Headlines were everywhere last night and today: “Robinhood Soars…” or Robinhood Stock Soars…” because it soared, currently about 25% from last night’s close, on news that ‘crypto billionaire’, namely Sam Bankman-Fried, the founder and CEO of crypto exchange FTX, bought 56.3 million shares of Robinhood [HOOD] for a 7.6% stake for about $648.3 million, according to Robinhood’s 13D filing with the SEC last night.
He bought those shares during the sale, paying an average of $11.52 per share. When the filing came out, it was seen by the market – regardless of the algo or who is trading HOOD – as a nod of approval from a “crypto billionaire.”
It’s good and dandy.
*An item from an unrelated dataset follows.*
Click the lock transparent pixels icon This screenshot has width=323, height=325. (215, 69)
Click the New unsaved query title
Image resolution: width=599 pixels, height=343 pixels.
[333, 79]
But the headlines gave the impression that Robinhood had rebounded in a big way, when in fact that 25% came from a very low stock price and represented a very small amount of real dollars. At the current price of $10.68, that 25% bounce equates to $2.12 for a company that once traded at $85.00 and is still down 87% from last August’s high. . And this huge price spike is just another minor step on the uneven stairway to hell (data via YCharts).
But here’s the problem with the “planes” from very low levels: when a stock plunges 90%, from $100 to $10, then surges 25%, it only returns to 12 $.50, maybe where it was a day or two ago, and still down 87.5%, down from 90%. To get back to $100, the stock would need to “skyrocket” 900%.
This stuff now happens constantly to imploded stocks. Some news comes out, or no news comes out, or an analyst who had been buzzing about the stock during the implosion comes out with a piece of how everyone is wrong, and the stock that was crushed suddenly spikes by a huge percentage, like 25% or 30% or even 50%. But when you look at a one-year chart, you can barely see this “spike” which is just another small step on the uneven stairway to hell.
This also happened to a bunch of other imploded stocks today, including Coinbase [COIN]when an Oppenheimer analyst, who had been touting Coinbase all along, came out and said everyone was wrong after the company’s shares fell further, following its disastrous earnings and outlook, a 10-Q disclosure of its account holders being “unsecured creditors” in a bankruptcy filing, and a subsequent tweet storm from its CEO who informed exhausted account holders that “we have no risk of bankruptcy…”
So the Oppenheimer analyst who put Coinbase all the way with an “outperform” rating and a price target of $197 then came out yesterday saying that the new language in the 10-Q filing and CEO tweets are “grossly misunderstood and taken out of context. And WHOOSH is pushing the stock up as a percentage, from Wednesday’s closing price of $53.72, up 36%, to $71.65 currently, but on the chart since its IPO in April of this year. last, it was just another small step on the uneven stairway to hell (data via YCharts):
Do you like to read WOLF STREET and want to support it? You use ad blockers – I completely understand why – but you want to support the site? You can donate. I greatly appreciate it. Click on the mug of beer and iced tea to find out how:
Would you like to be notified by e-mail when WOLF STREET publishes a new article? Register here.